Cancellation on client disconnect. When the client drops the connection, the server must abort the backend request. In Hummingbird this propagates through AsyncStream.onTerminationTask.cancel() → URLSession is aborted — without extra code, because Swift Structured Concurrency threads this through automatically. In Fastify you need to explicitly wire reply.raw.on('close', ...). In FastAPI, Request.is_disconnected() is a polling API that you have to call inside the generator function.

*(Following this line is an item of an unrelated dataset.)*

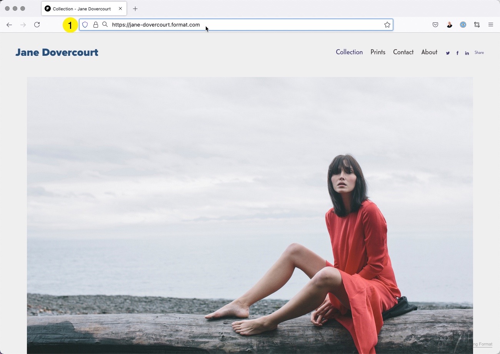
Task: Bookmark the page with the star icon
Action: click(x=387, y=24)
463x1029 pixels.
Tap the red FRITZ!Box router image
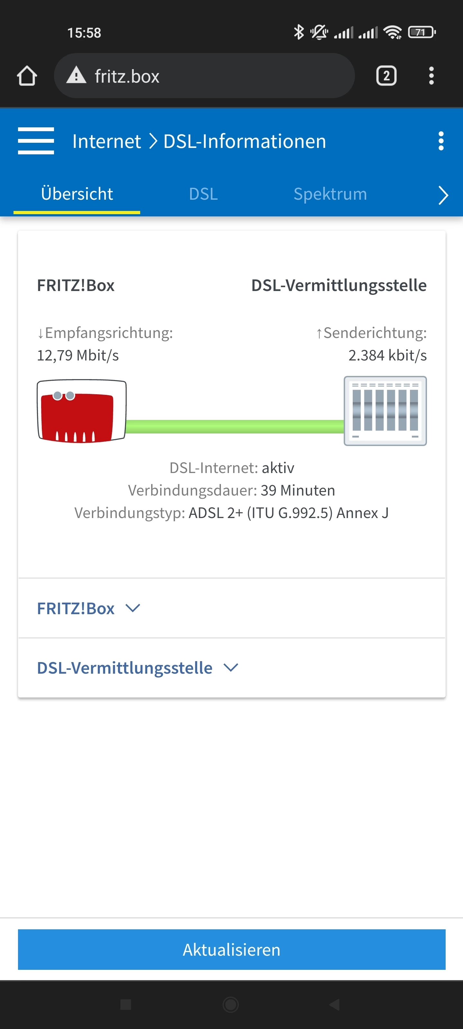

Backpressure. What happens when the client reads more slowly than the backend delivers? SwiftNIO has backpressure baked in — the write buffer stalls when the client stops reading, and the backend task is throttled. Node.js streams have highWaterMark that needs to be configured. FastAPI’s StreamingResponse has no built-in backpressure mechanism; with a slow client, the buffer grows in the worker’s memory.

Concurrent streams. All three handle high SSE concurrency. Hummingbird and Fastify scale over the event loop; FastAPI streaming runs through async generators in individual worker processes, which makes multiple workers particularly important when many streams run in parallel.

These are observations from the code — not measured, but visible in the design.

When each choice makes sense

Hummingbird / Swift pays off structurally when:

  • Memory footprint on the target host is a factor (edge, many instances)
  • Cold-start latency matters (FaaS, Kubernetes scale-from-zero)
  • Deployment artifact size counts (air-gapped environments, container registry traffic)
  • The team writes Swift or has iOS experience that transfers to server code

FastAPI or Fastify make sense when:

  • The team works in Python or TypeScript
  • The ecosystem matters (tooling, libraries, community)
  • Gateway-layer throughput and latency are not a differentiator — and for an LLM gateway they almost never are

What is not an argument: “FastAPI is slow” or “Hummingbird is three times faster.” Per process, Hummingbird is substantially more efficient. Under production load with a real model, the client sees none of that difference. That is not a contradiction; they are two different metrics.

Reproducing the results

All benchmark code lives in bench/ in the gateway repository. make setup installs Python dependencies and npm packages; make all runs all three gateways through all four scenarios and writes results/summary.txt. The numbers in this article come from the run with oha 1.14 on the M4 Air described above. On a different system — more cores, active cooling, or different background load — the absolute numbers will differ. The relative proportions should remain stable.